_Teks yang Diberikan_
********
Pemkab Sumedang Belajar Pertanian Organik ke Desa Kukuh
TABANAN,NusaBali - Pemkab Sumedang, Jawa Barat, belajar pertanian organik ke Subak Jaka, Desa Kukuh, Kecamatan Marga, Tabanan, Selasa (23/7). Rombongan Pemkab ini dipimpin Kabag Kerja Sama Setda Sumedang Dr Asep Dadang Darmawan SPd MPd.
Turut mendampingi Kepala Desa Cikurubuk Muhamad Fadar Junawar, akademisi Universitas Widyatama, gabungan kelompok tani (gapoktan), dan sejumlah pejabat Pemkab Sumedang. Rombongan ke Desa Kukuh diantar Kadis Pertanian Tabanan, Made Subagia.
Ketua Gapoktan Yoyo Rahya mengatakan, Desa Cikurubuk menerapkan pertanian organik di lahan seluas 30 hektare. Pertanian organik di Desa Cikurubuk mendapatkan pendampingan dari Universitas Widyatama. Dia menanyakan standar pemupukan yang tepat untuk pertanian organik dan cara pengendalian hama. “Dengan pertanian organik, anakan padi tidak banyak. Bagaimana dengan di Subak Jaka?” tanya Yoyo Rahya. Sementara Kades Muhamad Fadar Junawar menanyakan pemasaran padi maupun beras organik.
Pekaseh Subak Jaka, Ir I Wayan Yusa mengatakan memulai pertanian ramah lingkungan sejak tahun 2016. Pertanian ramah lingkungan yakni menerapkan pola-pola organik. Berkat konsisten menerapkan pertanian ramah lingkungan selama tiga tahun tanpa putus akhirnya berhak mengajukan sertifikat organik. Pada tahun 2019, Subak Jaka mendapatkan sertifikat organik dari Lessos untuk lahan seluas 10 hektare. Pemupukan dengan membuat sendiri, baik pupuk padat maupun pupuk cair. Petani diajarkan membuat pupuk oleh Dinas Pertanian dan Ketahanan Pangan Provinsi Bali. Ada pun bahan baku pupuk padat yakni kotoran sapi, cocopeat, sekam, dan arang. Pupuk cair dengan urine sapi, daun lamtoro, buah maja, kedelai, dan buah labu.
Namun, saat ini tidak lagi memproduksi pupuk karena gencarnya bantuan pupuk organik bersubsidi dari Pemprov Bali. Penggunaan pupuk sebanyak 25 Kg untuk lahan 1 are (100 meter persegi). Pengendalian hama dilakukan 7 hari sekali. Rata-rata hasil panen 6 ton per hektare. Tidak banyak dibandingkan hasil panen padi konvensional. Namun harga beli gabah pertanian organik lebih tinggi yakni Rp. 8.500/Kg. Menurut Jro Mangku Yusa – nama panggilan I Wayan Yusa – anakan padi organik memang sedikit. Justru anakan sedikit tumbuh menjadikan tanaman lebih subur karena banyak menyerap makanan. Menetralisir air agar tak tercemar bahan kimia dari aliran air di sawah, petani menempatkan enceng gondok di hulu saluran air.
********
_Data yang Diberikan_
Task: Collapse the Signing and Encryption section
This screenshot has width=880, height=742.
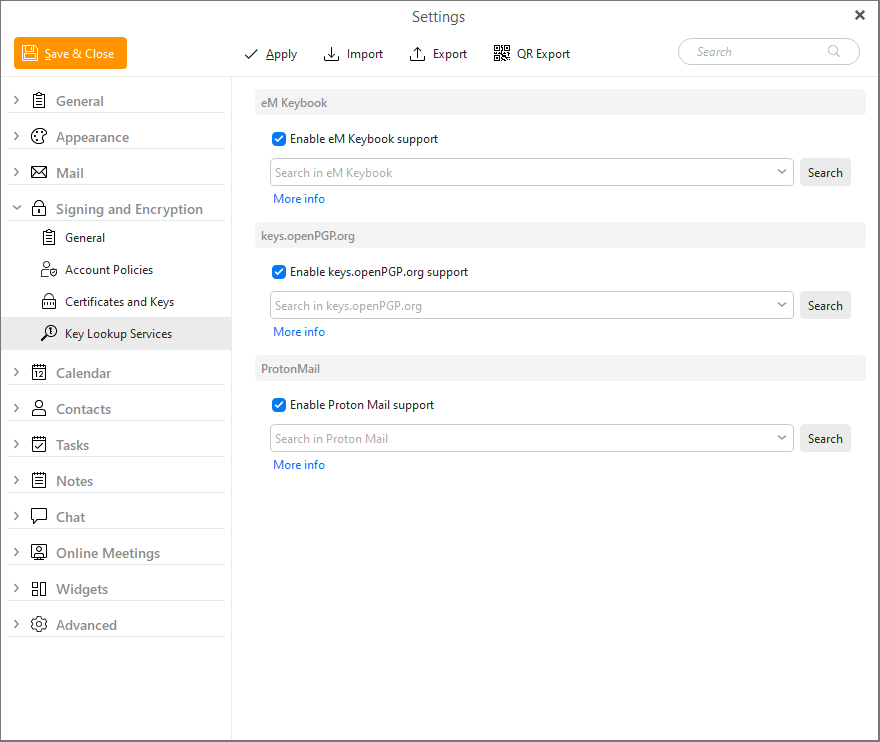Action: pyautogui.click(x=16, y=209)
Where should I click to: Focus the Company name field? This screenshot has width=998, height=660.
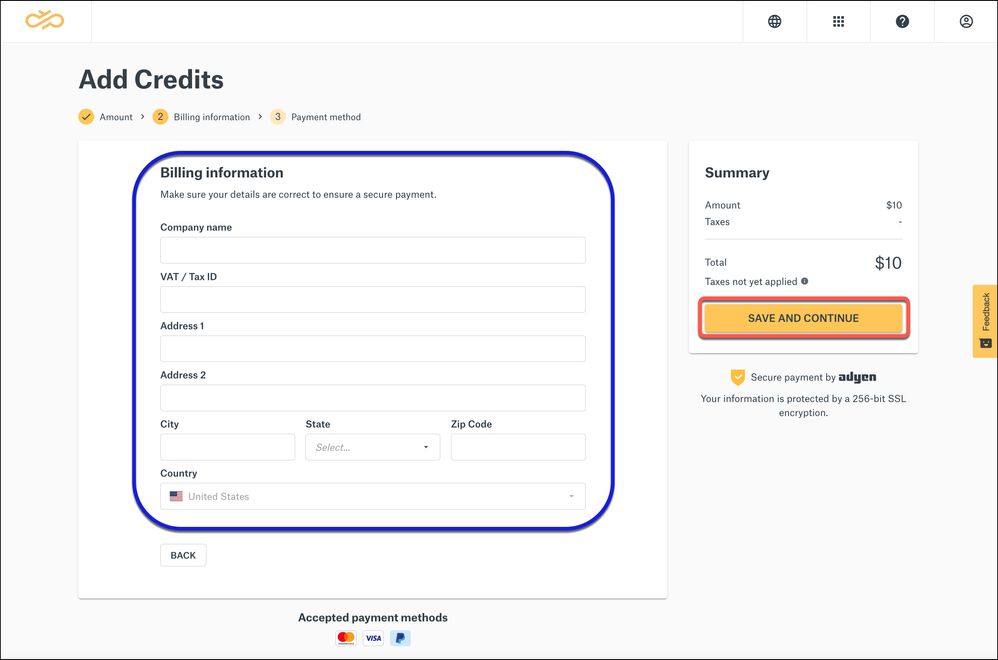point(372,250)
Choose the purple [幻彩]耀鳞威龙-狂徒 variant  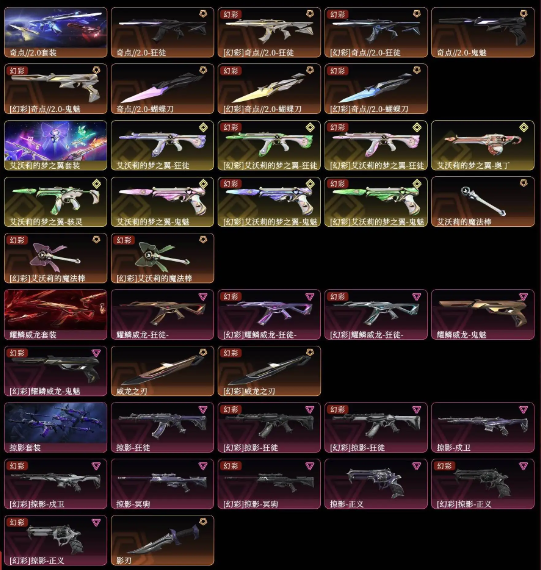point(269,315)
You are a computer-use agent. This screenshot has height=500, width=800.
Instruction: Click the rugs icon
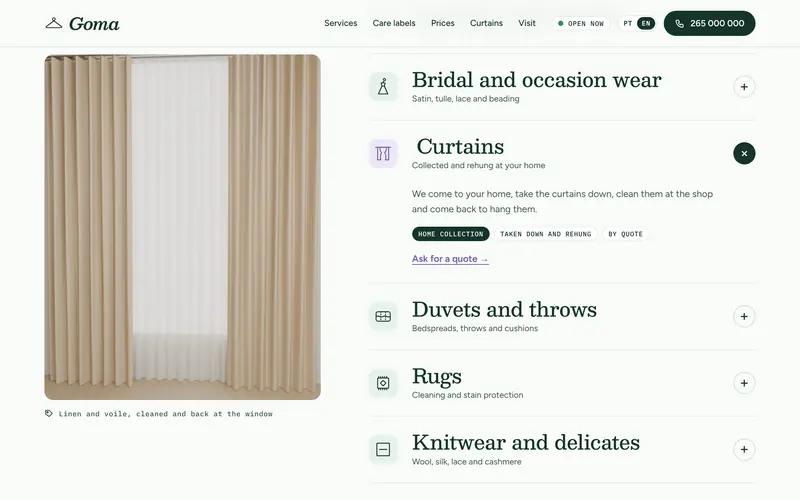coord(383,383)
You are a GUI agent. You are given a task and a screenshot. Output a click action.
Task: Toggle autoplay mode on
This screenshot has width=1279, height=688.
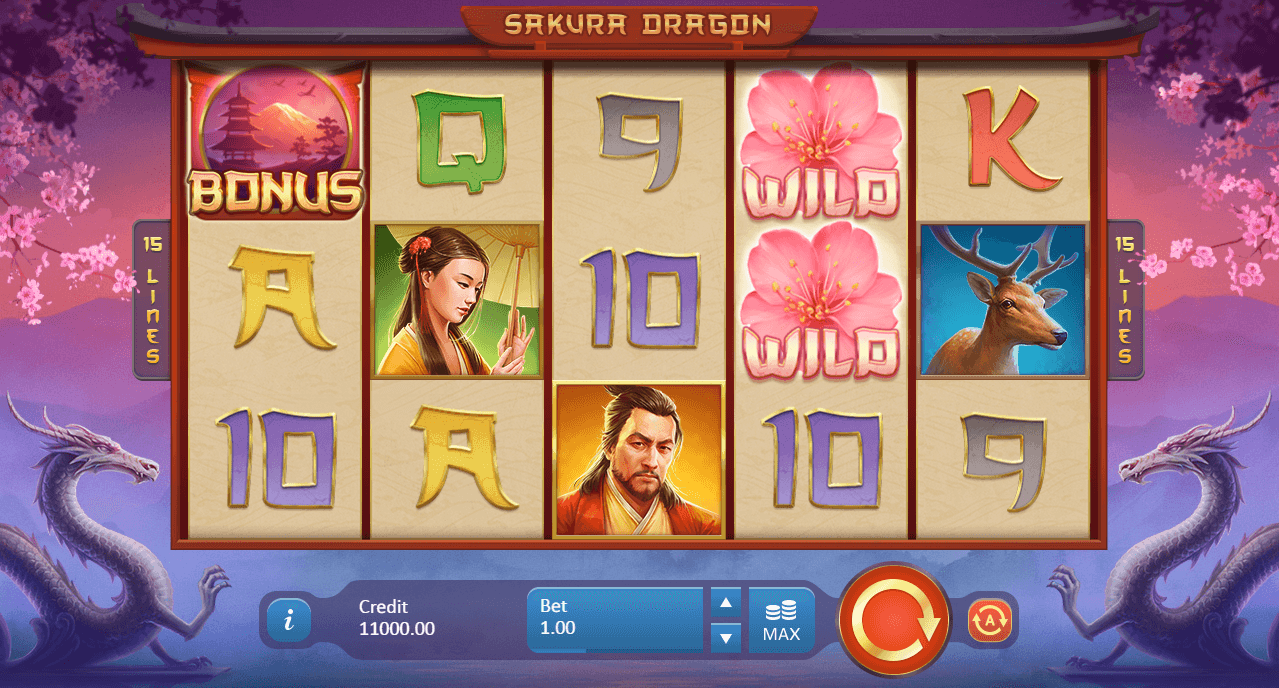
********
_Tujuan_
Menurut teks tentang pertanian organik di Subak Jaka, berapa harga beli gabah pertanian organik per kilogram? Data di atas tidak diperlukan.

_Jawaban Benar_
Rp. 8.500 per kilogram.